The deaths of 15-year-old Hadiya Pendleton and 6-month-old Jonylah Watkins within a two-month span invite us to place the experiences of Black women and girls at the center of Chicago’s violence conversation. The realization that the number of bullets that killed baby girl Jonylah nearly matched the number of months she lived took my breath away. It is possible that her short life was bookended by gun violence, as there have been reports that her mother was shot while pregnant with Jonylah; though Chicago Police Superintendent Gary McCarthy has stated that the shooting never occurred, one can't help but to wonder just why such a rumor came to be.*

The tragic deaths of these two children, both casualties of culture of street conflict that had nothing to do with them, reminded us that our girls and women are victimized, terrorized, and traumatized by violence, too

Though pictures of Jonylah’s precious little body in her casket have been floating all over Facebook, frankly there seems to be less outrage over her death than there was when the pictures of Emmitt Till’s lynched body resurfaced as a meme after an unfortunate rap lyric from Lil’ Wayne.
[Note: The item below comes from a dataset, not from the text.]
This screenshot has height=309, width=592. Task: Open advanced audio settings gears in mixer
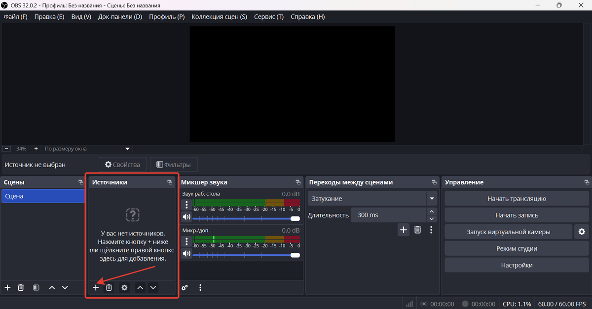click(185, 288)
Till’s body galvanized a movement; Jonylah’s broken body has become mere spectacle, worthy of perhaps only a shaken head and a few hastily typed words of sadness.
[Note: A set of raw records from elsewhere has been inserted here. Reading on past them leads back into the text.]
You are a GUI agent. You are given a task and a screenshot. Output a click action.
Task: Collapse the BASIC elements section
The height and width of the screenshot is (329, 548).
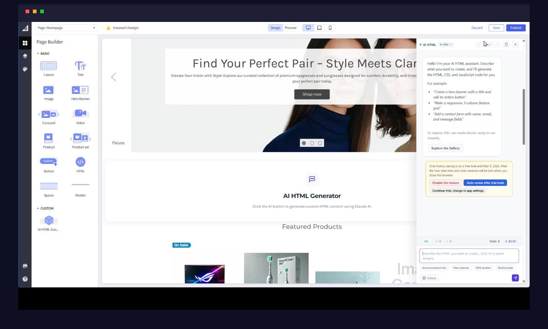[x=44, y=53]
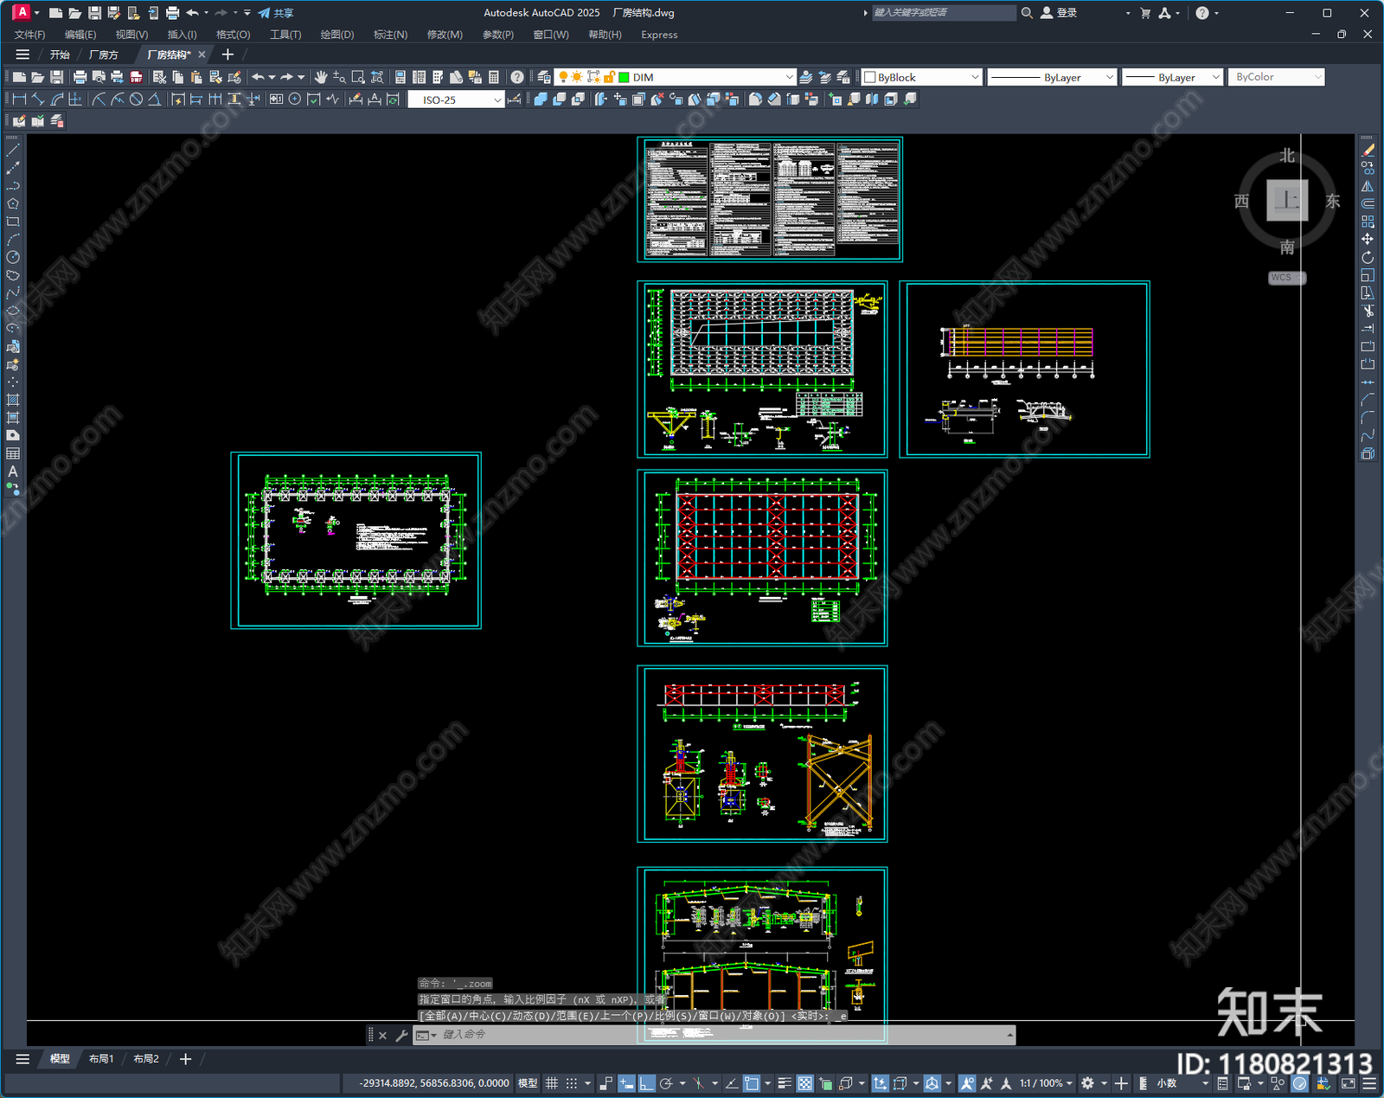The image size is (1384, 1098).
Task: Expand the DIM layer dropdown
Action: coord(788,77)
Black people across the country are still heartbroken over the death of Trayvon Martin and outraged over the recent shooting of Brooklyn teenager Kimani Gray at the hands of two plainclothes police officers—as we should be. Yet, we do not seem to have enough outrage to go around when it comes to the deaths of Black women and girls.

Why have there been no national memorials, marches or Facebook memes for Rekia Boyd, a 22-year-old woman, shot and killed last March by an off-duty Chicago police officer? 

In Rekia’s case, the off-duty officer, Dante Servin, escalated an altercation he was having with a man standing near her by firing his gun. Rekia was hit by a stray bullet. As was Hadiya. A stray bullet is a stray bullet no matter whose gun fires it. Their murders demonstrate that state-sanctioned gun violence and extralegal street violence are ideologically related. Aggressive policing and aggressive gang violence involve men using weapons at their disposal to police turf, demonstrate power, and force the fearful submission of others through the threat of violence. That Black women and girls are the frequent and unintended casualties of these testosterone-fueled interactions is not that surprising.

Guns, by their very presence, escalate conflict. That is no less true when it is the police than when it is a gang or clique.  In 2012, at least 31 women and girls were killed due to gun violence in Chicago. The vast majority of these victims were Black and Brown. Black women and girls between the ages of 10-24 die from gun violence at a rate nearly 6 times that of white females in the same age group.

To place Black women and girls at the center of this conversation is inherently to implicate the Black men who are most frequently responsible for killing them. When we talk about Black-on-Black violence, that phrase usually refers to Black men killing Black men. Yet intimate partner violence is one of the most mundane sources of Black-on-Black violence and Black homicide. We do not know how to reconcile the telling of these inconvenient truths with our desire not to pathologize Black men and Black communities in the process. It is a far more convenient truth to talk about and turn our anger towards the regular abuses of power we experience at the hands of overzealous and racially aggressive police. In addition to pushing for a robust gun control policy that stops the flow of guns into Black communities, there are ways to address the violence by partnering with Black men, rather than pathologizing them.

CeaseFire, a Chicago-based organization, runs a program that monitors gang conflict and then intervenes to stop the violence. Ameena Matthews, a fearless crusader against gang violence, is one of the most effective "interrupters." Profiled in the PBS documentary, The Interrupters, Matthews uses her own experiences to gain the kind of credibility that allows her to talk to and reason with men on the verge of violence. She begins by acknowledging the humanity, pain, and emotion of the men with whom she works. And her work with individuals acts as part of a larger organizational strategy that conceives of violence in an epidemiological way in that, like other diseases, the best way to stop violence is to contain it at its points of origin, address its causes, and keep it from spreading.

It should go without saying, but since it so frequently doesn’t, I will say it: the lives of Black women and girls matter in the fight against violence. Hopefully, the tenor of Black collective outrage and the outpouring of Black political resources will begin to both acknowledge and reflect our value.